Watch Bill Nye Outline His Problems With Interstellar Science

Christopher Nolan’s epic end of the world space drama has got everyone talking. The film is undisputedly gorgeous with characters faced with truly challenging and compelling moral dilemmas While there have been complaints about Nolan’s "unique" choices in mixing the film’s sound, the film has gotten a pretty positive review from one of America’s favorite scientific minds, Neil DeGrasse Tyson. One of America’s other favorite scientific minds, Bill Nye the Science Guy, had a few problems with the film. Check out what he had to say:

It’s worth noting that Nye hadn’t actually seen Nolan’s film when he made his comments (as it says in the video description). His critiques were merely based off of his knowledge of the film’s concept, the plot, and some of the script. The gist of his critique? Travelling through space and using wormholes as a shortcut to other worlds the way the astronauts do in Interstellar is an incredibly huge deal, and incredibly dangerous. Making sure the astronauts made it through the wormhole safely would have been an enormous feat of science, physics, and mathematics. Of course, if you’ve seen Interstellar, they claim to have done all of that legwork to keep the space travelers safe—the film just simplifies that process quite a bit for moviegoers.

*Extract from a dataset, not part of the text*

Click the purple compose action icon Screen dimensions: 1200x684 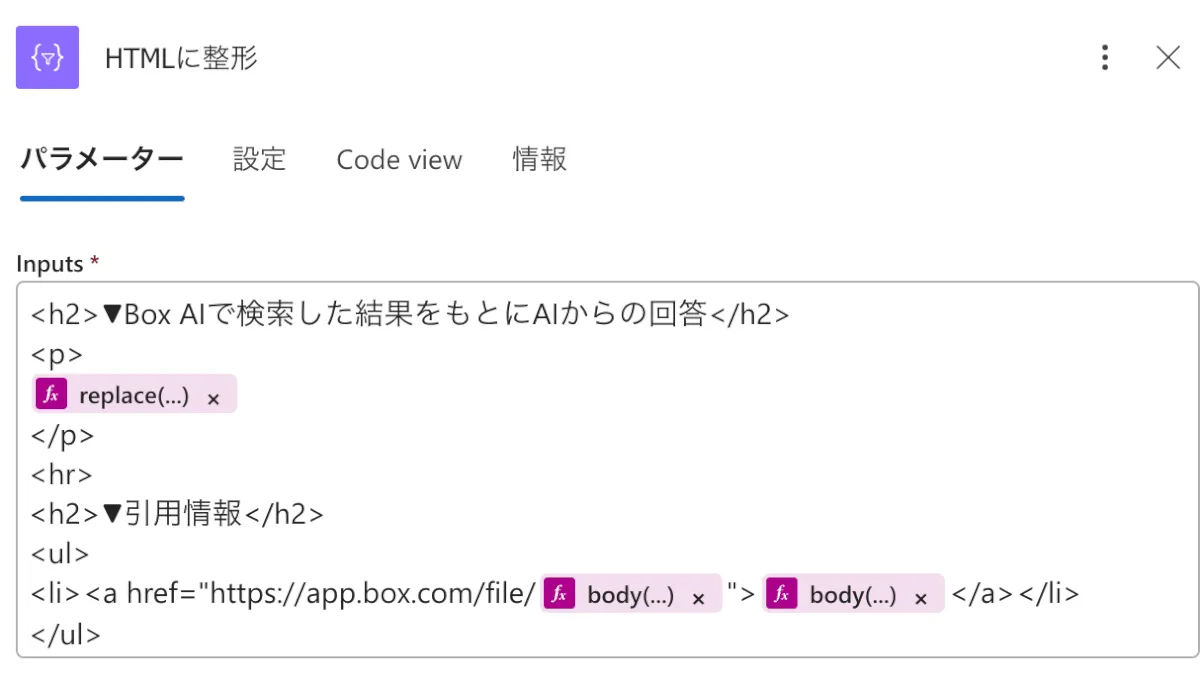(x=47, y=58)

Nye also gives a bit of advice for those wanting to explore the "final frontier" of the planet Mars. Instead of travelling to the intensely hostile planet, he recommends moving to the most remote, frozen tundras of Antarctica, using an oxygen tank to breathe instead of the air. You wouldn’t be on another planet, but in Antarctica, at least leaving your front door without being equipped with the right suit and breathing apparatus wouldn’t kill you. I mean, if you roamed around Antarctica without a coat, you’d surely die, but it probably wouldn’t be instantaneous and awful like it would be on Mars.

Basically, space travel is cool, and Nye would love to do it--if he could do it safely. Traveling safely to Mars or through a wormhole would both be highly, highly challenging.

Ultimately, Bill Nye calls the film a "charming piece of science fiction", which I loved. I rarely enjoy it when scientists try to break down the science behind a sci-fi flick (however, if you like that kind of stuff, you should check out Nasa’s scientific analysis of Star Trek). To me, it’s about as useful as trying to break down the biological reality of a dragon or a unicorn. Of course these movies are far-fetched, it’s science fiction, after all. Part of the fun of sci-fi is the crazy, out-of-this-world stuff movie makers put in a sci-fi flick. While I appreciate people like Bill Nye and Neil DeGrasse Tyson talking about and trying to educate the masses on the science represented in films, I was really happy to hear Nye say that ultimately sci-fi gets to bend the rules, citing classic Star Trek’s teleporter, the perfect gravity found on every planet Kirk’s crew visits, and every alien’s impeccable English.

It’s incredibly important to be educated, for sure, but at the end of the day, sometimes you just want to watch a movie about Matthew McConaughey, Anne Hathaway, and some sassy robots zipping through space together, good science or not. Or maybe that's just me...

You can still see Interstellar in regular and IMAX theaters, and decide what you think of the film's science for yourself!